* [Records to use]
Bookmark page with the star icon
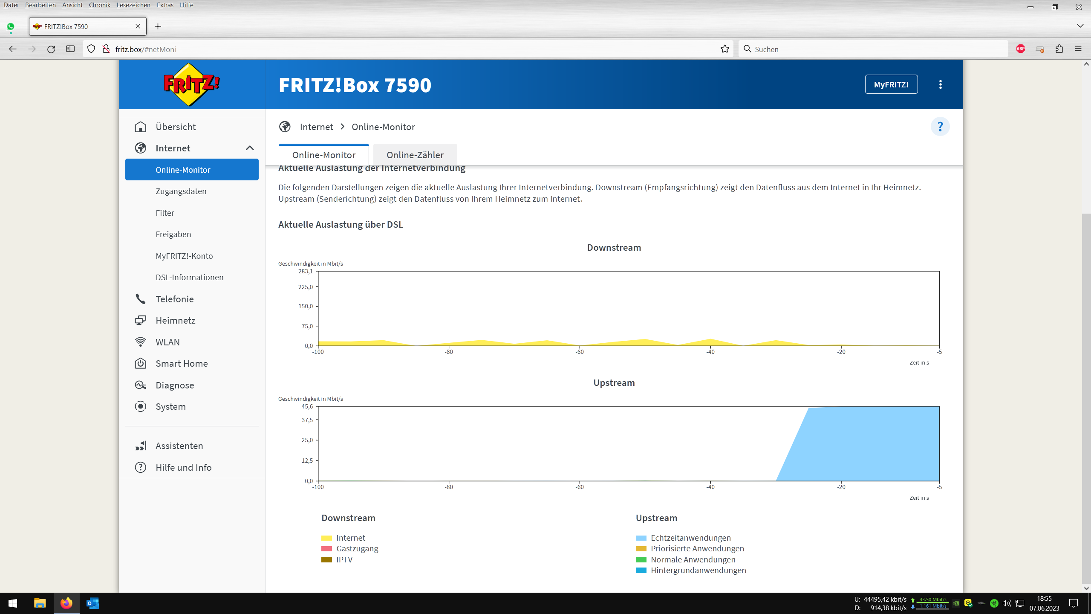This screenshot has width=1091, height=614. coord(724,49)
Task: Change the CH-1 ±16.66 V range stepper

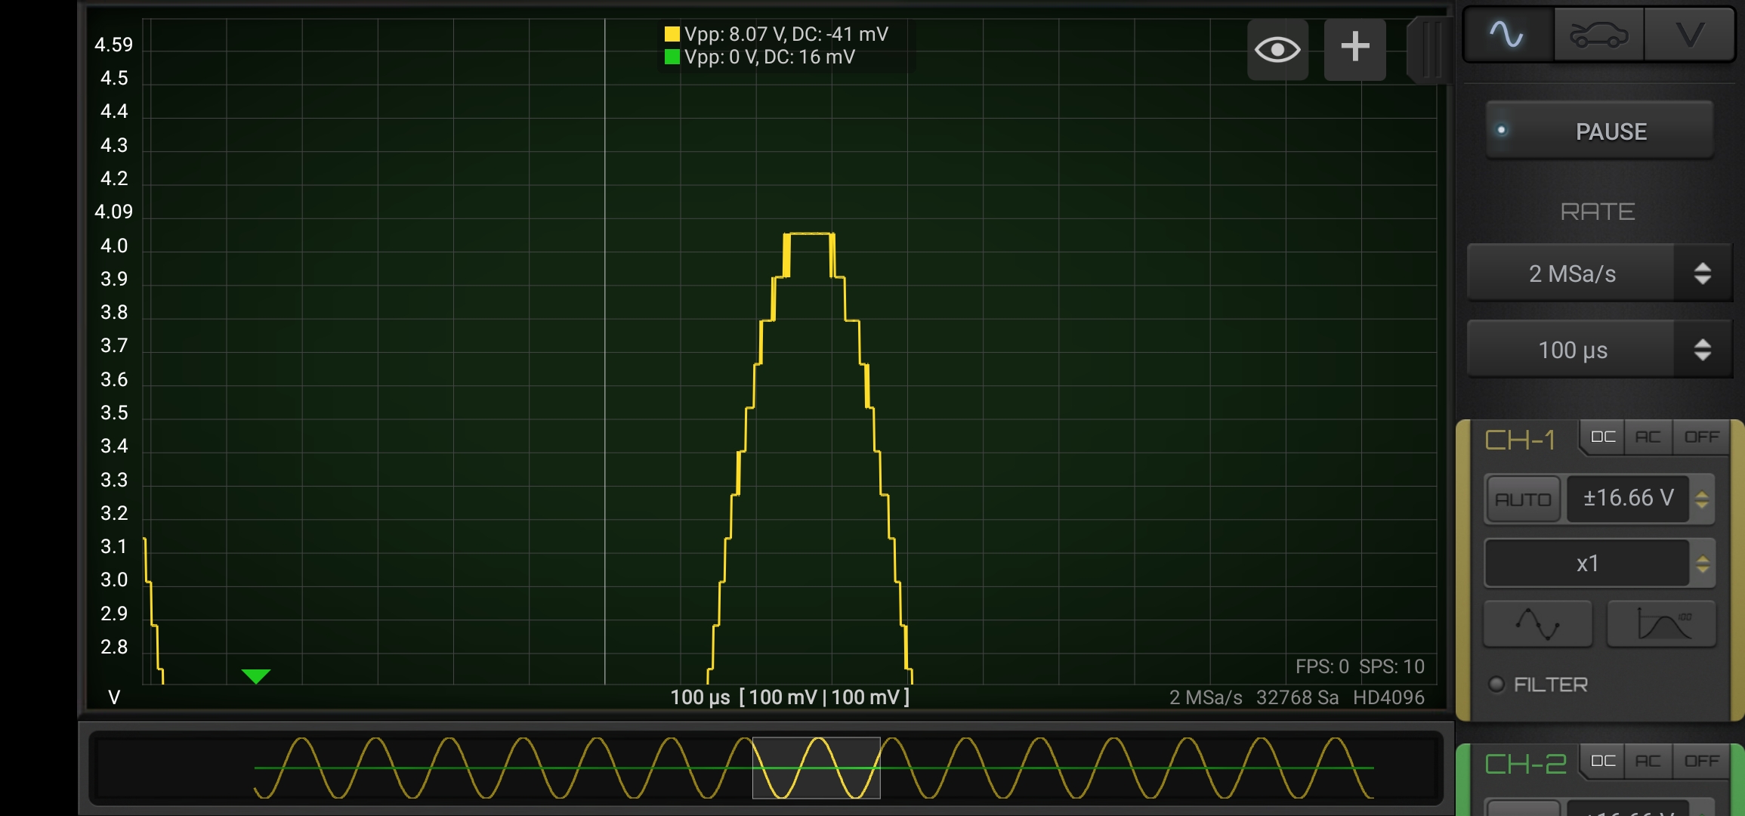Action: coord(1702,499)
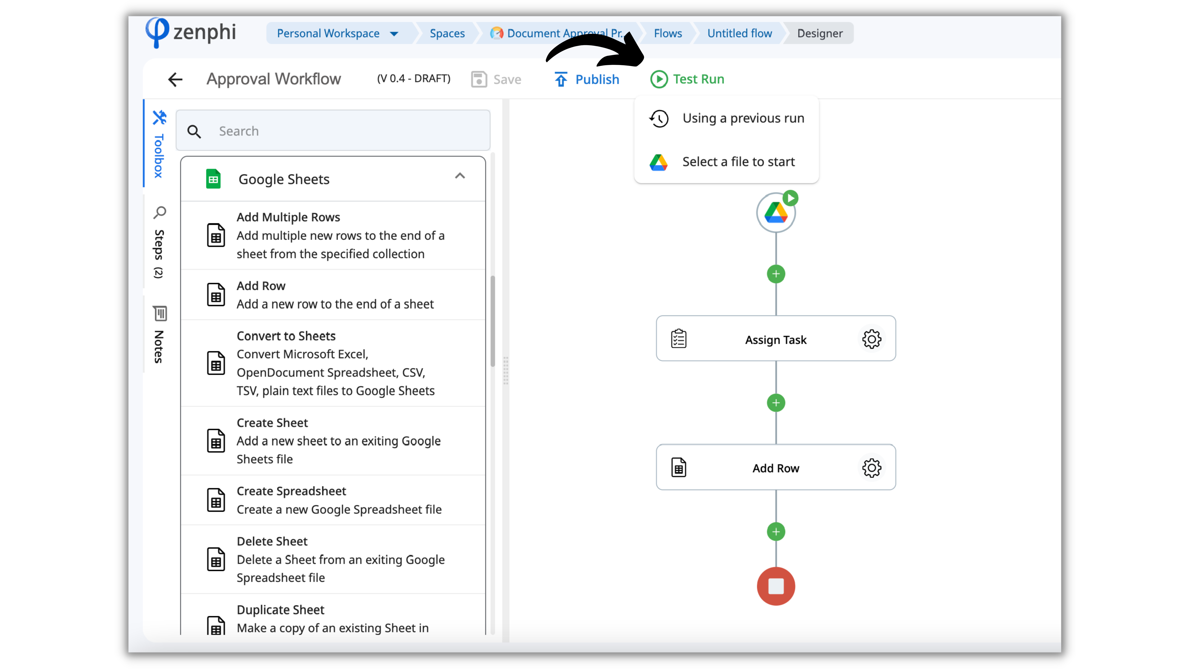
Task: Click the red stop end node
Action: click(776, 586)
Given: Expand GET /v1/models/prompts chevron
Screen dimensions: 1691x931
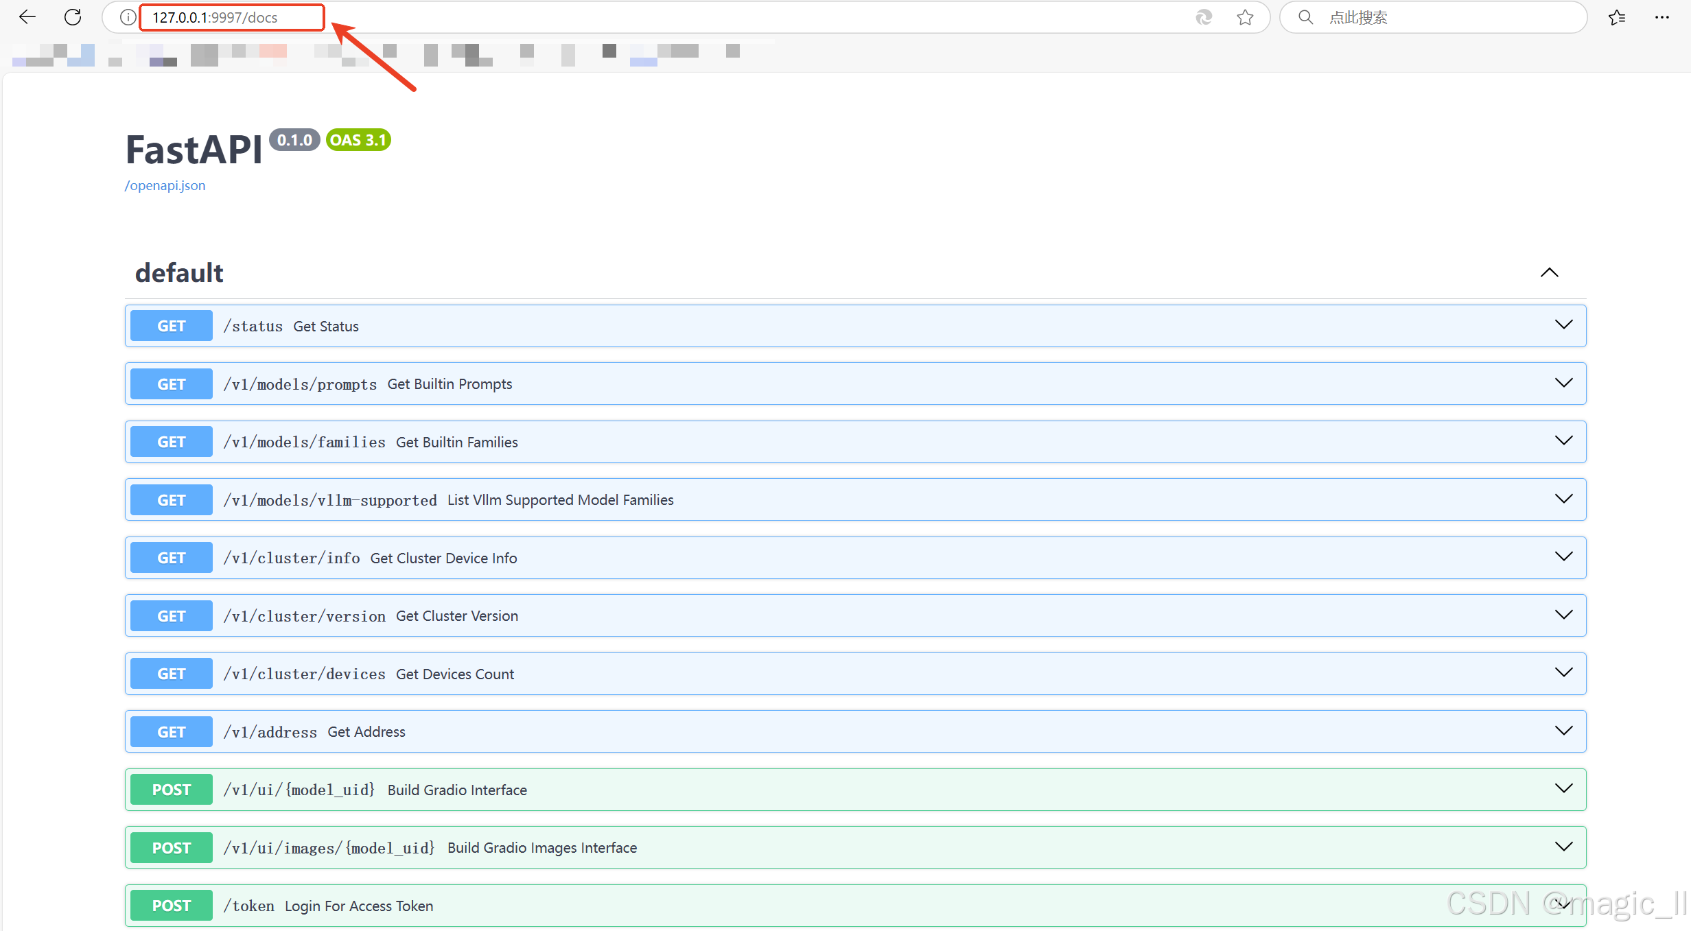Looking at the screenshot, I should [x=1563, y=383].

* [Work request]
Return the listing above unchanged, apart from dropping its pictures.

* [Answer to this exercise]
Bookmark page with the star icon
This screenshot has width=1091, height=614. coord(724,49)
Task: Change the CH-1 ±16.66 V range stepper

Action: coord(1702,499)
Task: Click the red stop end node
Action: click(776, 586)
Given: Expand GET /v1/models/prompts chevron
Screen dimensions: 1691x931
Looking at the screenshot, I should [x=1563, y=383].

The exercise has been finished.